• What to work on
Every entry must be given again exactly.

::::::::::

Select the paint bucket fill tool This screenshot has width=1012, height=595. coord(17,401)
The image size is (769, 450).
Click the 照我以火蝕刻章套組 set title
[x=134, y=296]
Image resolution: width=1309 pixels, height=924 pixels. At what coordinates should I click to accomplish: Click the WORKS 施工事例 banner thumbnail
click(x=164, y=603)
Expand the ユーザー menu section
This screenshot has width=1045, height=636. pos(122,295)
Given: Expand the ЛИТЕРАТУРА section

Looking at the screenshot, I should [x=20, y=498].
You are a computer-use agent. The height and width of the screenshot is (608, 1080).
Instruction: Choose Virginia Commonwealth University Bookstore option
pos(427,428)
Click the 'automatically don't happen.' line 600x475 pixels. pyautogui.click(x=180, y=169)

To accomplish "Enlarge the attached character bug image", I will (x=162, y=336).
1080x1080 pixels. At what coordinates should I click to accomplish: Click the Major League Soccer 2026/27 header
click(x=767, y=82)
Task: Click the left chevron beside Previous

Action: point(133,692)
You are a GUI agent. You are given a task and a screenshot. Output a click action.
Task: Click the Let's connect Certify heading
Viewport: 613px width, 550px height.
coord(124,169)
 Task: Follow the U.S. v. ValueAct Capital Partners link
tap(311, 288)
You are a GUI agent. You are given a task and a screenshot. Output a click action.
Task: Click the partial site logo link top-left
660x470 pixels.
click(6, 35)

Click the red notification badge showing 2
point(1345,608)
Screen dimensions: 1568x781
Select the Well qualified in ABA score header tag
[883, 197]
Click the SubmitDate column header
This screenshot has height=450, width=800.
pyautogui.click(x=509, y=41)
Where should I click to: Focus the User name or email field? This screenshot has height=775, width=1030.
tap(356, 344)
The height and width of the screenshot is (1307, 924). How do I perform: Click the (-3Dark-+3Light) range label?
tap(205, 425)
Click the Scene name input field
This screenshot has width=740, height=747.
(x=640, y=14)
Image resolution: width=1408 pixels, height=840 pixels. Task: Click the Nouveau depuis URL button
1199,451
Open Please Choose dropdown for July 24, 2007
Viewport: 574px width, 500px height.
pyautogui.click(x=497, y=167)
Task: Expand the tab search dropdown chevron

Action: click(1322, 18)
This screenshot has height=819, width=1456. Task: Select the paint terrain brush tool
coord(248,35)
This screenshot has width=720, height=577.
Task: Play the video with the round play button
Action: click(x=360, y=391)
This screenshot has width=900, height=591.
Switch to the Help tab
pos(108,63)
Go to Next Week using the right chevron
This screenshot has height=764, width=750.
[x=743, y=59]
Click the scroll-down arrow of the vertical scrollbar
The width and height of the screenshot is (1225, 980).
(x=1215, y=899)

::::::::::

• Your solution
Select the paint bucket fill tool This screenshot has width=1012, height=595. coord(17,401)
The image size is (769, 450).
Click the 照我以火蝕刻章套組 set title
[x=134, y=296]
Image resolution: width=1309 pixels, height=924 pixels. At what coordinates should I click to accomplish: Click the WORKS 施工事例 banner thumbnail
click(x=164, y=603)
Expand the ユーザー menu section
This screenshot has width=1045, height=636. pos(122,295)
Given: Expand the ЛИТЕРАТУРА section

Looking at the screenshot, I should [x=20, y=498].
You are a computer-use agent. The height and width of the screenshot is (608, 1080).
Instruction: Choose Virginia Commonwealth University Bookstore option
pos(427,428)
Click the 'automatically don't happen.' line 600x475 pixels. pyautogui.click(x=180, y=169)

To accomplish "Enlarge the attached character bug image", I will (x=162, y=336).
1080x1080 pixels. At what coordinates should I click to accomplish: Click the Major League Soccer 2026/27 header
click(x=767, y=82)
Task: Click the left chevron beside Previous

Action: point(133,692)
You are a GUI agent. You are given a task and a screenshot. Output a click action.
Task: Click the Let's connect Certify heading
Viewport: 613px width, 550px height.
coord(124,169)
 Task: Follow the U.S. v. ValueAct Capital Partners link
tap(311, 288)
You are a GUI agent. You are given a task and a screenshot. Output a click action.
Task: Click the partial site logo link top-left
660x470 pixels.
click(6, 35)

Click the red notification badge showing 2
point(1345,608)
Screen dimensions: 1568x781
Select the Well qualified in ABA score header tag
[883, 197]
Click the SubmitDate column header
This screenshot has height=450, width=800.
pyautogui.click(x=509, y=41)
Where should I click to: Focus the User name or email field? This screenshot has height=775, width=1030.
tap(356, 344)
The height and width of the screenshot is (1307, 924). How do I perform: Click the (-3Dark-+3Light) range label?
tap(205, 425)
Click the Scene name input field
This screenshot has width=740, height=747.
(x=640, y=14)
Image resolution: width=1408 pixels, height=840 pixels. Task: Click the Nouveau depuis URL button
1199,451
Open Please Choose dropdown for July 24, 2007
Viewport: 574px width, 500px height.
pyautogui.click(x=497, y=167)
Task: Expand the tab search dropdown chevron

Action: click(1322, 18)
This screenshot has height=819, width=1456. Task: Select the paint terrain brush tool
coord(248,35)
This screenshot has width=720, height=577.
Task: Play the video with the round play button
Action: click(x=360, y=391)
This screenshot has width=900, height=591.
Switch to the Help tab
pos(108,63)
Go to Next Week using the right chevron
This screenshot has height=764, width=750.
[x=743, y=59]
Click the scroll-down arrow of the vertical scrollbar
The width and height of the screenshot is (1225, 980).
(x=1215, y=899)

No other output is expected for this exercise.